From time to time most artists, including me, do “easy pieces”. I coined the phrase from an early Jack Nicholson film “Five Easy Pieces”. The young man, played by Nicholson, was the spoiled son of a wealthy family, raised in a cultured atmosphere but rebelling against it.

During his youth he took piano lessons. He was very gifted having potential for a concert career if he worked hard, but, true to form, he was also lazy. He said, “All I ever did was five easy pieces.” Even though he did them beautifully, they were merely easy to do.
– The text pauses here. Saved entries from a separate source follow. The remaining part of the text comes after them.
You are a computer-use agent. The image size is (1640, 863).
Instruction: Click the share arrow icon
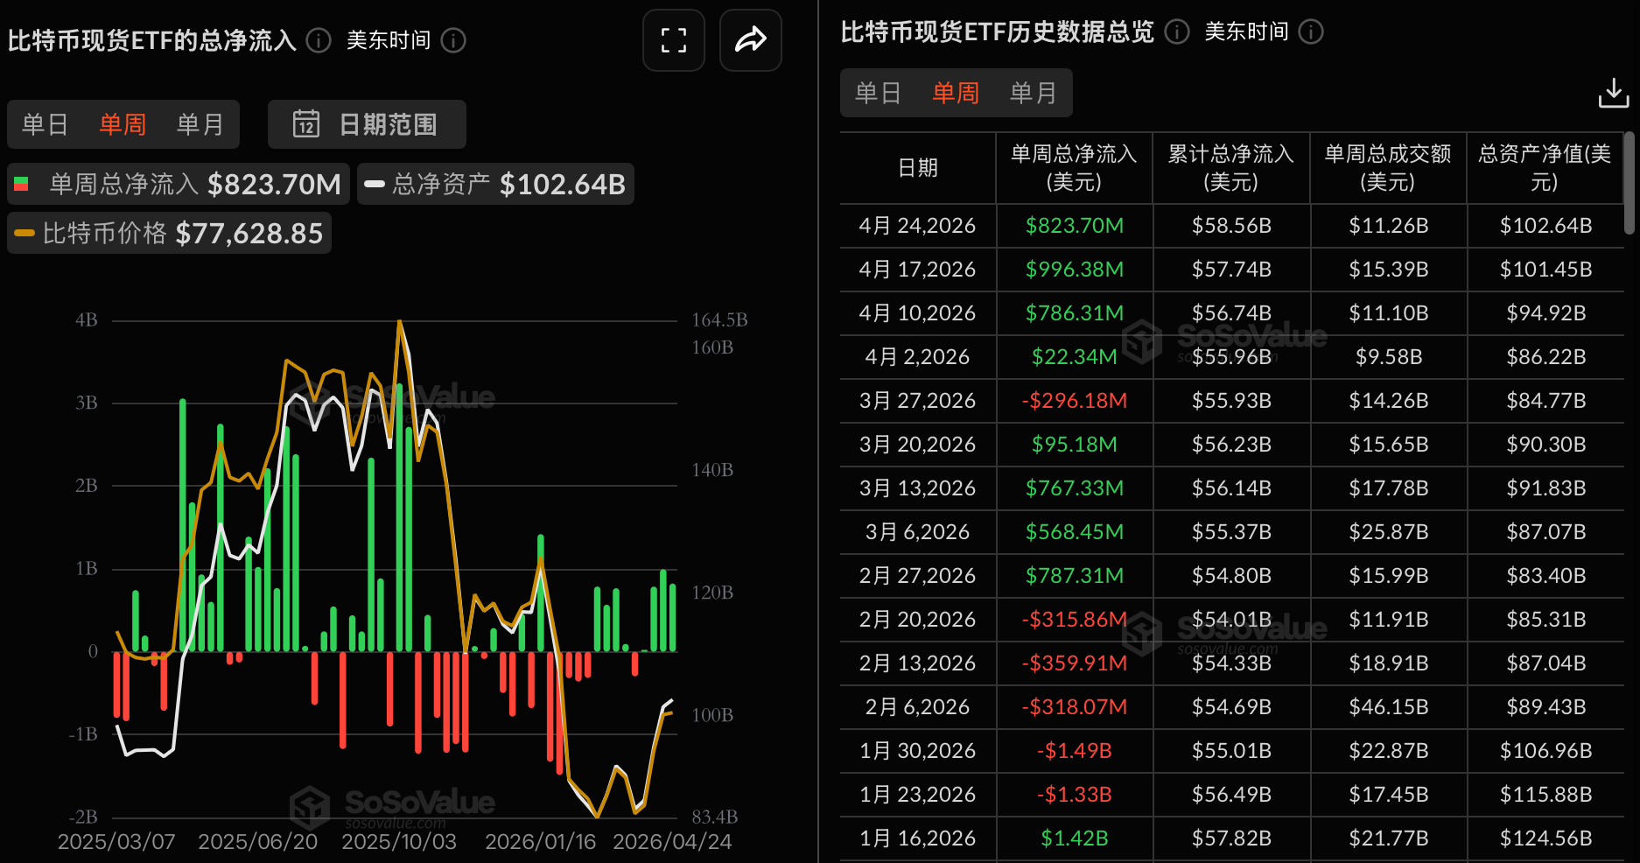[750, 40]
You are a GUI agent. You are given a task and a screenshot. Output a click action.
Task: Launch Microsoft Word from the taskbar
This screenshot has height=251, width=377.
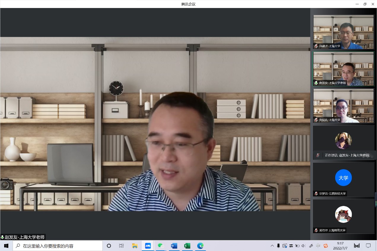[174, 246]
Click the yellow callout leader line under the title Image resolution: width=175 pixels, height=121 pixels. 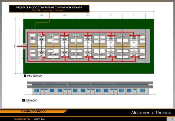(43, 22)
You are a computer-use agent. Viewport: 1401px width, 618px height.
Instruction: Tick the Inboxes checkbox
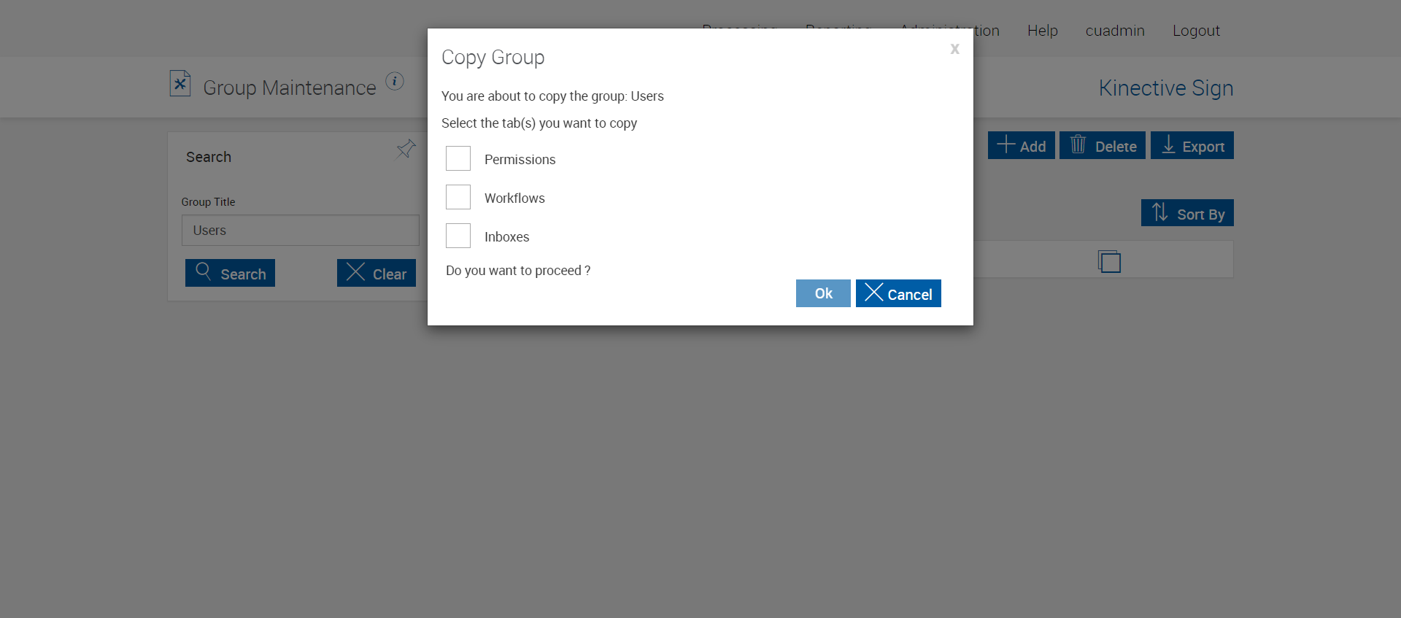458,236
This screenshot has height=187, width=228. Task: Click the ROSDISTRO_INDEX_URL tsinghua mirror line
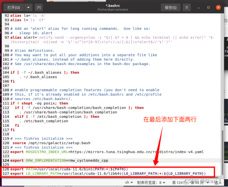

In the field of wildlife art, the easiest of pieces is a head and shoulders of a mammal or bird with little or no background. Almost as easy is the whole creature with no special composition or background. This involves no concept or unique idea or sense of time and place, and presents almost no challenge to the artist or viewer. It is not a bad thing, but it is not very good either. It is just OK.

Winter Sunset - Moose.
Front and Centre - Moose
(donated to National Museum of Wildlife Art fundraiser)
I do easy pieces from time to time, especially for small fund raisers for conservation causes where the potential buyers need a much lower price point. If I look back on the body of a previous year’s work and see many easy pieces, I feel that I have let myself down. But as I said, a few are all right depending on the circumstances.

In looking at the work of young wildlife artists I often see a preponderance of easy pieces. They have bitten off very little and have chewed it quite well (sometimes not so well) but it is still a career of disappointingly little bits. It will almost certainly guarantee that the artist will not go very far or be known beyond an immediate circle of friends and family.